I had to cut my Quaker training short because one of my declining physical abilities is my hearing loss. The latest high-tech hearing aids were ineffective and I couldn't hear 80% of what my companions were saying.
But I left with a fresh memory of what I saw, felt and heard the night before, curled up in my sleeping bag on the large screened porch at the end of the lodge. I was mesmerized by the way the towering trees danced with wind and rain as they enveloped the lodge, and I felt like I was immersed, even for a moment, in the larger reality of life that had eluded me for so long. Intuitively, I knew that everything was connected: us, the trees, the animals, the stones, the river. Gazing out over the screened porch wall, I felt like I was part of a conversation happening above me between the wind, the rain and the treetops.
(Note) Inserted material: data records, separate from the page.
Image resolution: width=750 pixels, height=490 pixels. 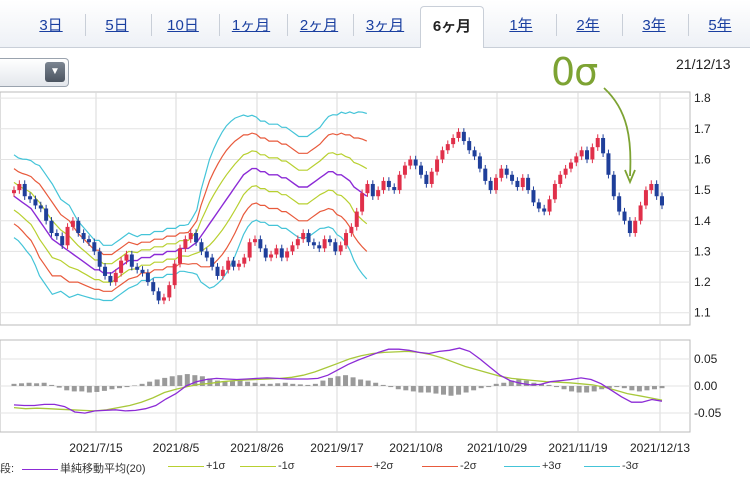 I want to click on legend-plus1s: +1σ, so click(x=196, y=466).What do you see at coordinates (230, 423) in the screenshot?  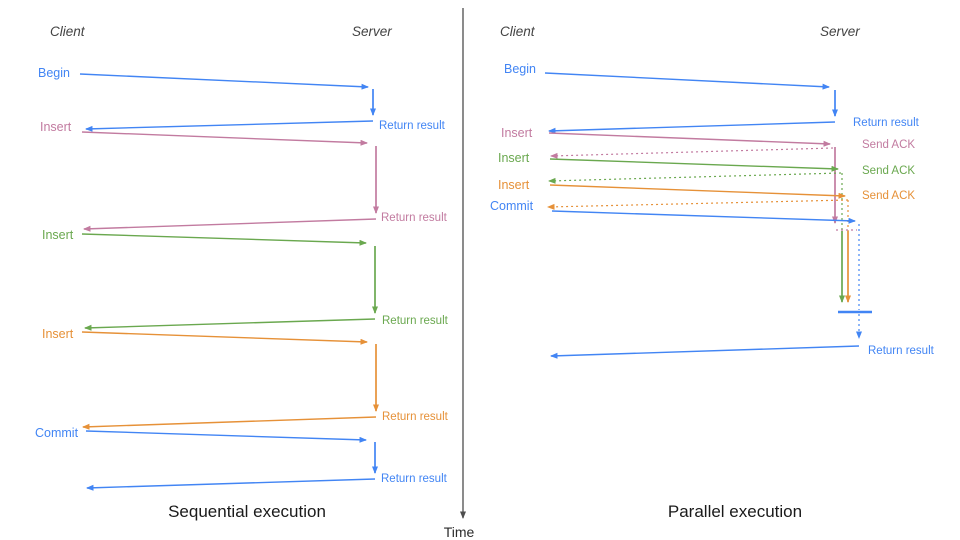 I see `insert3-return-arrow` at bounding box center [230, 423]. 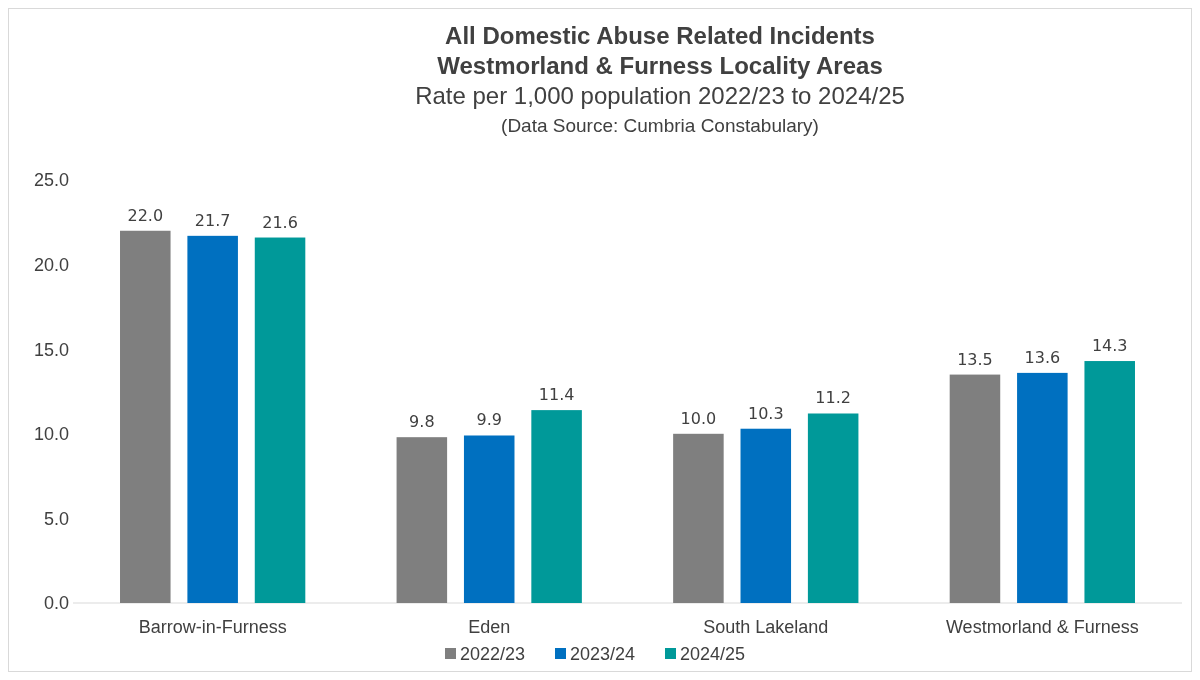 I want to click on legend-label: 2022/23, so click(x=493, y=654).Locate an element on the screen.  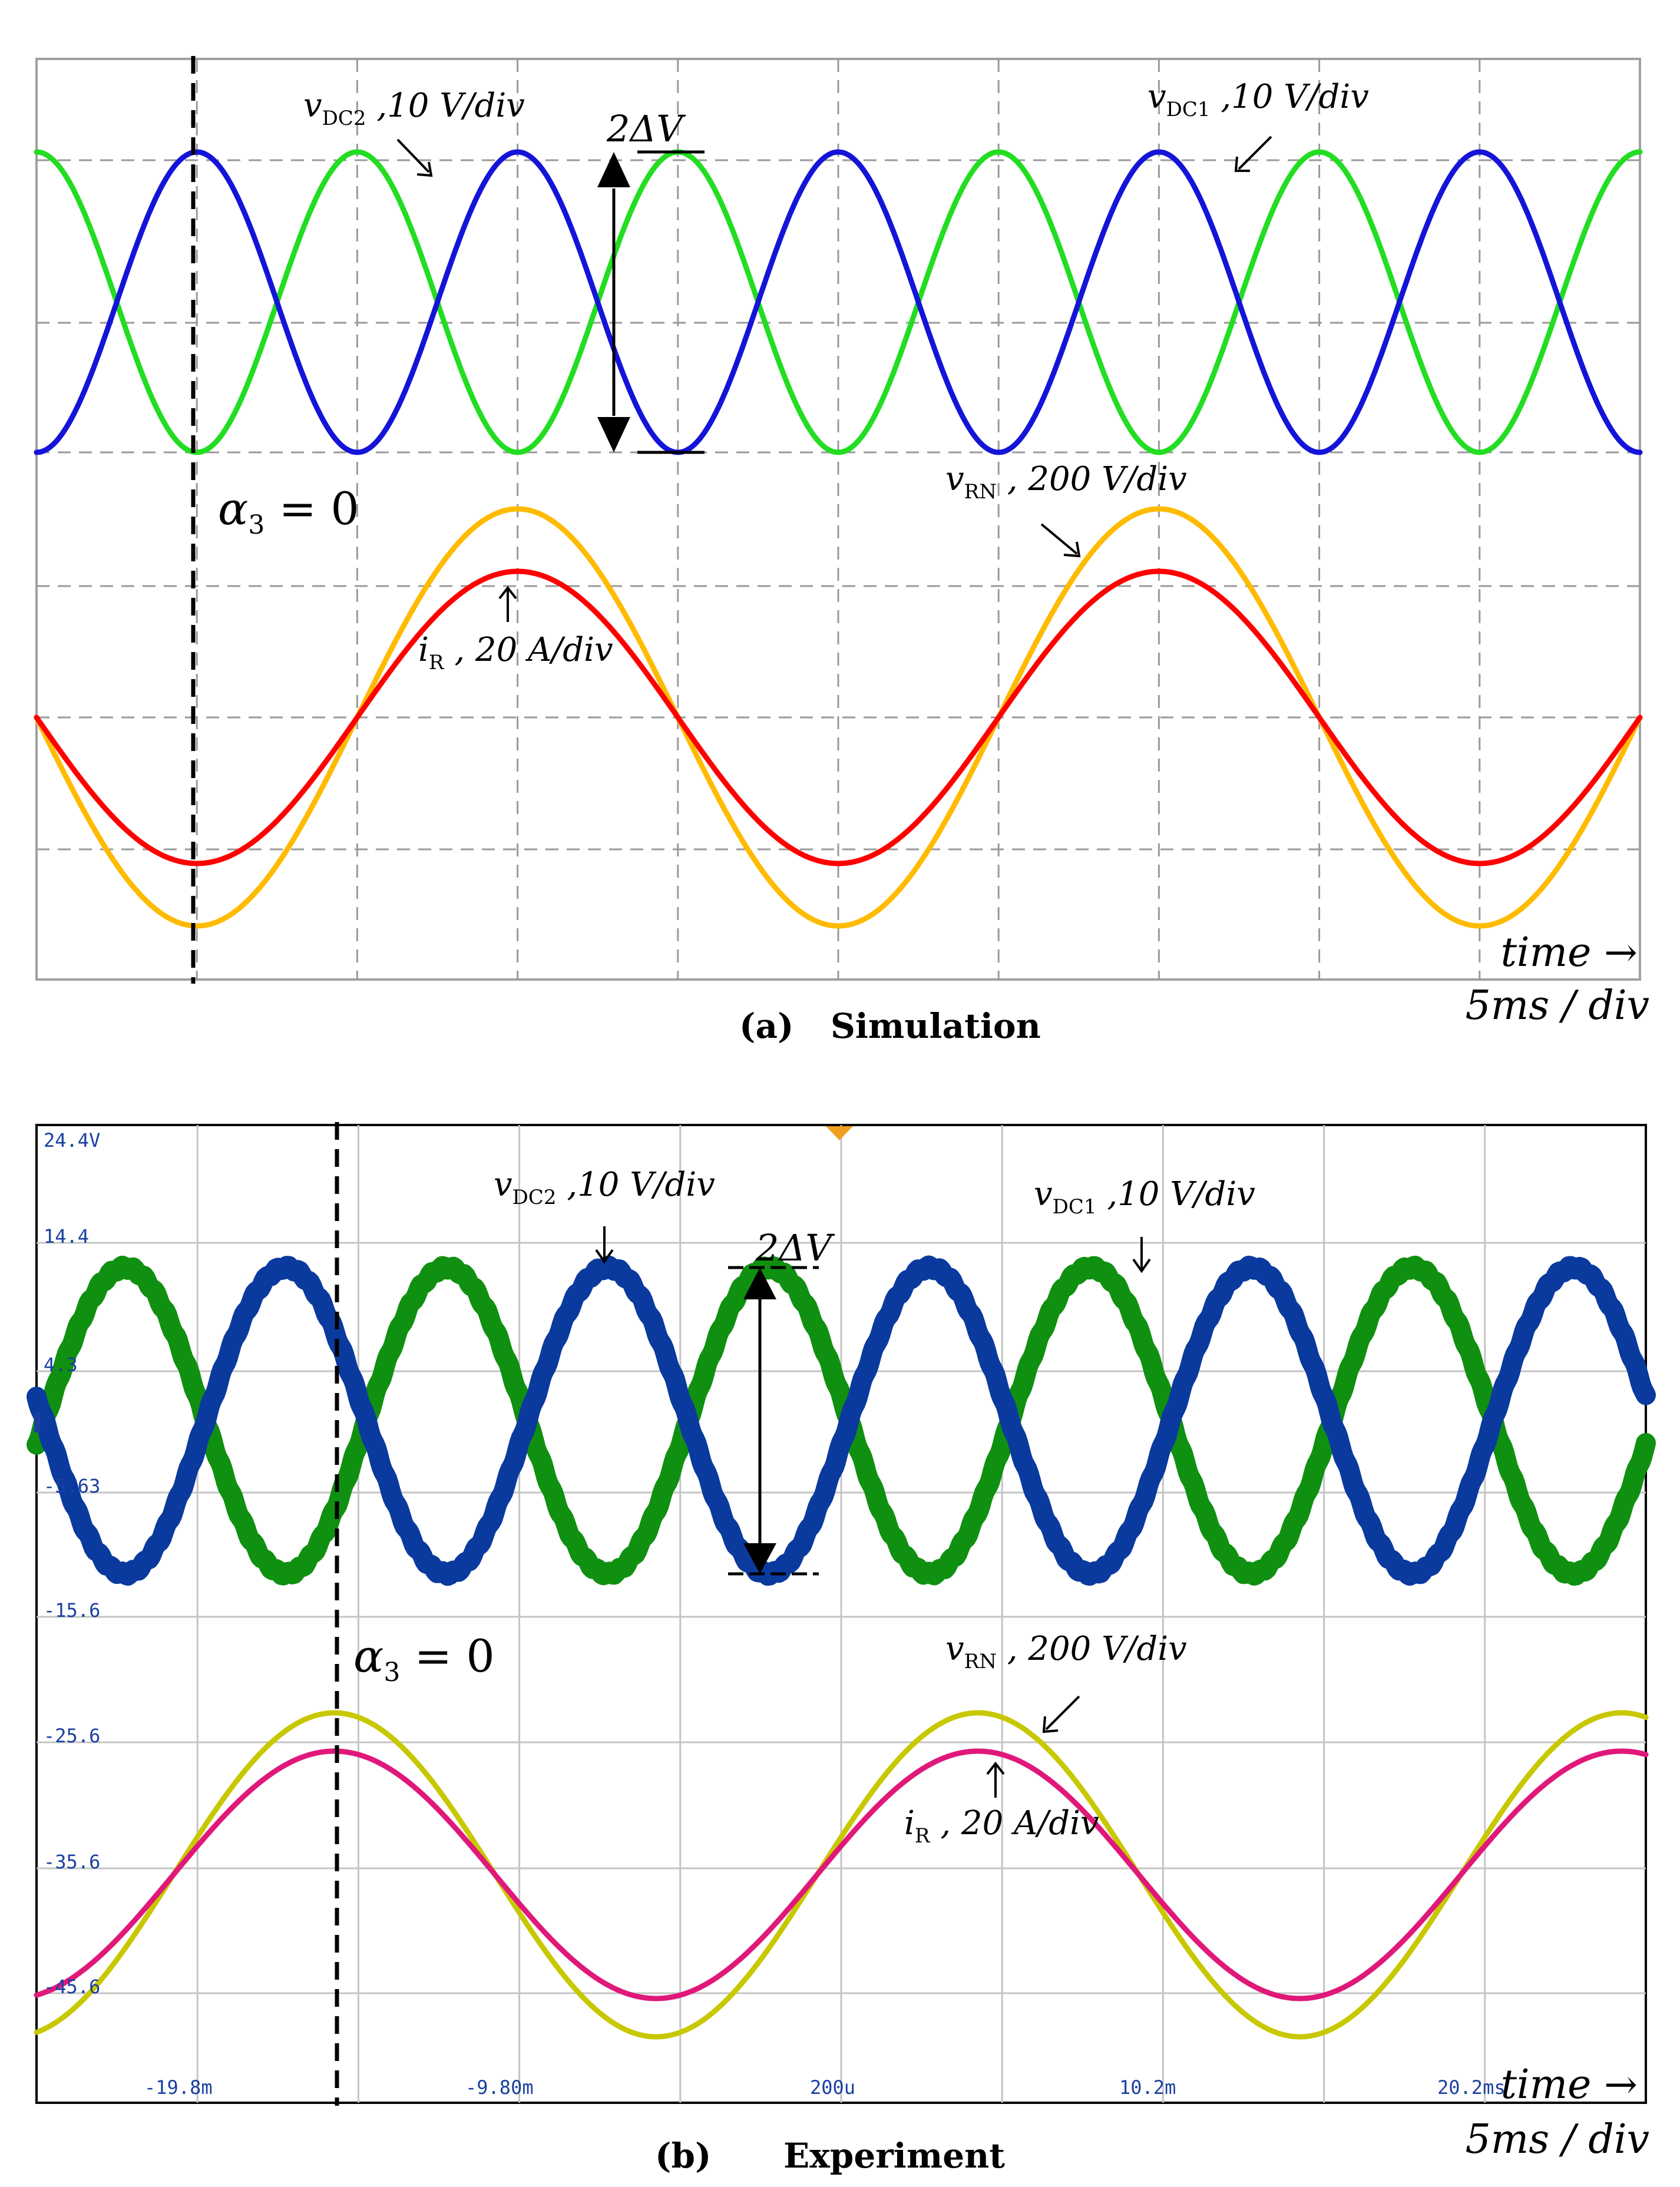
panel-a-label-vdc2: vDC2 ,10 V/div is located at coordinates (414, 108).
I return to that experience in today's column because it deepens my conviction that we, the people, are part of a larger life and world, and that is also how I see our current political climate. Murdoch's idea of ”de-selfing” from his “inflated, relentless ego” shapes my vision. It feels like a pilgrimage from fantasy to reality.
Maria Popova writes that Murdoch describes the possibilities and limitations of defining our nature as follows: “The self, the place we inhabit, is a place of illusion. Goodness is linked to the attempt to see the non-self, to see and respond to the real world in the light of virtuous consciousness. This is the non-metaphysical meaning of the concept of transcendence that philosophers have always relied on to explain good. 'Goodness is a transcendental reality' means that virtue is an attempt to pierce the veil of egocentric consciousness and participate in the real world. It is an empirical fact of human nature that this attempt can never be completely successful.”
No kidding! Trump and his supporters are 100% self-centered. “Self-denial” is in another galaxy, where there is a group of people with huge, powerful selves who are trying to destroy democracy and the environment. A network of six donors, tied to the fortunes of a handful of wealthy industrialist families, have been working for years to loosen environmental regulations and overturn regulations necessary to maintain a livable climate.
Or the broader environmental reality in which we can enter into a dialogue with nature.
As long as I can “connect the dots,” I will be posting a biweekly column for the Greenfield Recorder. I am also a contributing writer for the Greem Energy Times. Serious feedback, comments, and questions are welcome at [email protected].